06/12/2022 - 12:04 am

Cocaína legal

“Los críticos más audaces refieren a las políticas de reducción de daños (harm reduction), es decir, al conjunto de estrategias orientadas a minimizar los impactos negativos del consumo de drogas”.

“La regulación de las drogas reduce el daño a la salud. La evidencia científica está ahí para quien quiera leerla. Para salvar vidas no es necesario llegar a “consensos”, sino dejar los mitos a un lado y llevar el discurso a la práctica. ¿Qué diablos esperamos?”. Foto: Cuartoscuro

“Cambiemos la política de drogas”. El mantra es ya parte del establishment político en América Latina (1). Sin ir más lejos, hace dos semanas el Presidente de Colombia, Gustavo Petro, y el de México, Andrés Manuel López Obrador, se manifestaron a favor de “cambiar la política de drogas” y analizar el tema “no solo con la visión de Estados Unidos sino a partir de la visión de América Latina”. Parece novedoso.
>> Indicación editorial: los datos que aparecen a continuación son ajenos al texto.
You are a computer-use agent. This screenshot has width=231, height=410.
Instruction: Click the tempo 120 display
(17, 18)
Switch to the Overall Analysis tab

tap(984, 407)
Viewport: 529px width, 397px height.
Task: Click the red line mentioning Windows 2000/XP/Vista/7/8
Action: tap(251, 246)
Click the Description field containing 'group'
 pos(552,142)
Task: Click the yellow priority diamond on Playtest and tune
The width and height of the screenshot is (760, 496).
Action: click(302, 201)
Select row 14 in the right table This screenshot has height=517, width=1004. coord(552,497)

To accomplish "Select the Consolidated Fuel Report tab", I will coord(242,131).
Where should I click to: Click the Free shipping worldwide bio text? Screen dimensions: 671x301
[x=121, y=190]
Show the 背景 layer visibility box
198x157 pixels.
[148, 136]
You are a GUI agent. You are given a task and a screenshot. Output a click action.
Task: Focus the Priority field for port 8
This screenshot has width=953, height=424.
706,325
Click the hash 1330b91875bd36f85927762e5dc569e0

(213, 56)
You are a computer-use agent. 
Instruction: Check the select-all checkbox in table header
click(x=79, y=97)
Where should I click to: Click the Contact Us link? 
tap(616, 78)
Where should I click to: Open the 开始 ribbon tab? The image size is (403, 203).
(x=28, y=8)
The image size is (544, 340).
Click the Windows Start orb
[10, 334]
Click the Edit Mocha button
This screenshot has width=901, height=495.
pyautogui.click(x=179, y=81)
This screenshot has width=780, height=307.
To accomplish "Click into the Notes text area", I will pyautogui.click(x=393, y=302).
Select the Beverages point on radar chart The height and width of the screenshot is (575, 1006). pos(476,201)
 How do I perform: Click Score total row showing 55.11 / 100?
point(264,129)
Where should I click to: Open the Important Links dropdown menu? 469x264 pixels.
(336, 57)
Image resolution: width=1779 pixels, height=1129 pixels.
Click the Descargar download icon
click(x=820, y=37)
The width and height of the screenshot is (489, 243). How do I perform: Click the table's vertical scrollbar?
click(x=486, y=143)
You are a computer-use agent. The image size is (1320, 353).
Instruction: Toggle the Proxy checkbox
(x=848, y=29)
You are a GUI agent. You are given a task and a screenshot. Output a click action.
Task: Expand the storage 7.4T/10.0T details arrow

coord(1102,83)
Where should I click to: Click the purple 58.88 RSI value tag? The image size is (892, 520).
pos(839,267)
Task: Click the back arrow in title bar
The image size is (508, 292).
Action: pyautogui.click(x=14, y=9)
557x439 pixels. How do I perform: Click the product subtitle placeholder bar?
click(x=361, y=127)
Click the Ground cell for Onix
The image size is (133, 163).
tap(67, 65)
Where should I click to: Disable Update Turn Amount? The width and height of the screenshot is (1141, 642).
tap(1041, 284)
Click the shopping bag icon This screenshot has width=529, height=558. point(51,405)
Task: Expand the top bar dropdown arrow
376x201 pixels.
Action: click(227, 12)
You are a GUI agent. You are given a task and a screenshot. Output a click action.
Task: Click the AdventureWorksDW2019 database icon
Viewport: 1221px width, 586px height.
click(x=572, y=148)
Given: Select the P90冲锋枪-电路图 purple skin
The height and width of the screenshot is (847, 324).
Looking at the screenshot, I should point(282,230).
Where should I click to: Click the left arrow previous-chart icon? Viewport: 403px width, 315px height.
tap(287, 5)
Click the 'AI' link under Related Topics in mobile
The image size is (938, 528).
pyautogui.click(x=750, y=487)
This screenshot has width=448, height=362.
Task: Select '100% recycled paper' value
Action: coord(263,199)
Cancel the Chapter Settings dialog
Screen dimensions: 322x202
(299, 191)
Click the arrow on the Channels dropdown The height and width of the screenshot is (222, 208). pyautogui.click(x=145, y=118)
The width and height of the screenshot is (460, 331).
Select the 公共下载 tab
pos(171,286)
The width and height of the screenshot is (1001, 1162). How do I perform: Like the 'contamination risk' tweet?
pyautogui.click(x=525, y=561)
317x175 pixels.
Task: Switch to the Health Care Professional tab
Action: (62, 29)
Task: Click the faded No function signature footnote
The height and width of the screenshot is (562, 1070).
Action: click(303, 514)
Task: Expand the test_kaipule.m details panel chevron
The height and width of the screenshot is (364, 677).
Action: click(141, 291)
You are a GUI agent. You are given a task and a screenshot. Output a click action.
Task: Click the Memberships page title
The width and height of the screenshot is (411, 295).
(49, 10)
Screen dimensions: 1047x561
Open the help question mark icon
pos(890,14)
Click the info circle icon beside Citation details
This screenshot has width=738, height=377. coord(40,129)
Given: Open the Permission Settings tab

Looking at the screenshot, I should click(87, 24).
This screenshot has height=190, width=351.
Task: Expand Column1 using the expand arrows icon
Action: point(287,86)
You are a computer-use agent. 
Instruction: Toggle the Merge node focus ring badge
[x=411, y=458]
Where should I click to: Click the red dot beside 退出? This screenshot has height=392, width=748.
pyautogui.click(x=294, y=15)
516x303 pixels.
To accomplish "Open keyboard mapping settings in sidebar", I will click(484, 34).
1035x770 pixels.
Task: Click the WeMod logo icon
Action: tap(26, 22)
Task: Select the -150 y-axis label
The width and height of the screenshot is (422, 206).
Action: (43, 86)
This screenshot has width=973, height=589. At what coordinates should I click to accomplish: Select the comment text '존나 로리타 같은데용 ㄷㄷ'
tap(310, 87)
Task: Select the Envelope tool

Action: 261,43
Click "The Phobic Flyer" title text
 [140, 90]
No lo es.

Hace al menos quince años que diferentes líderes de la región hablan de “cambiar la política de drogas”. En algunos casos se trata de expresidentes que ofrecen recetas políticas que ellos mismos no se atrevieron a ejecutar cuando tuvieron oportunidad—el caso más conocido es el de Ernesto Zedillo. La crítica a la prohibición ha llegado, lo mismo de la voz de probados genocidas (Otto Molina Pérez, expresidente de Guatemala), como de premios nobel de la paz (Juan Manuel Santos, expresidente de Colombia). Insisto: el discurso es parte del establishment político. Ya un lugar común, casi una obviedad.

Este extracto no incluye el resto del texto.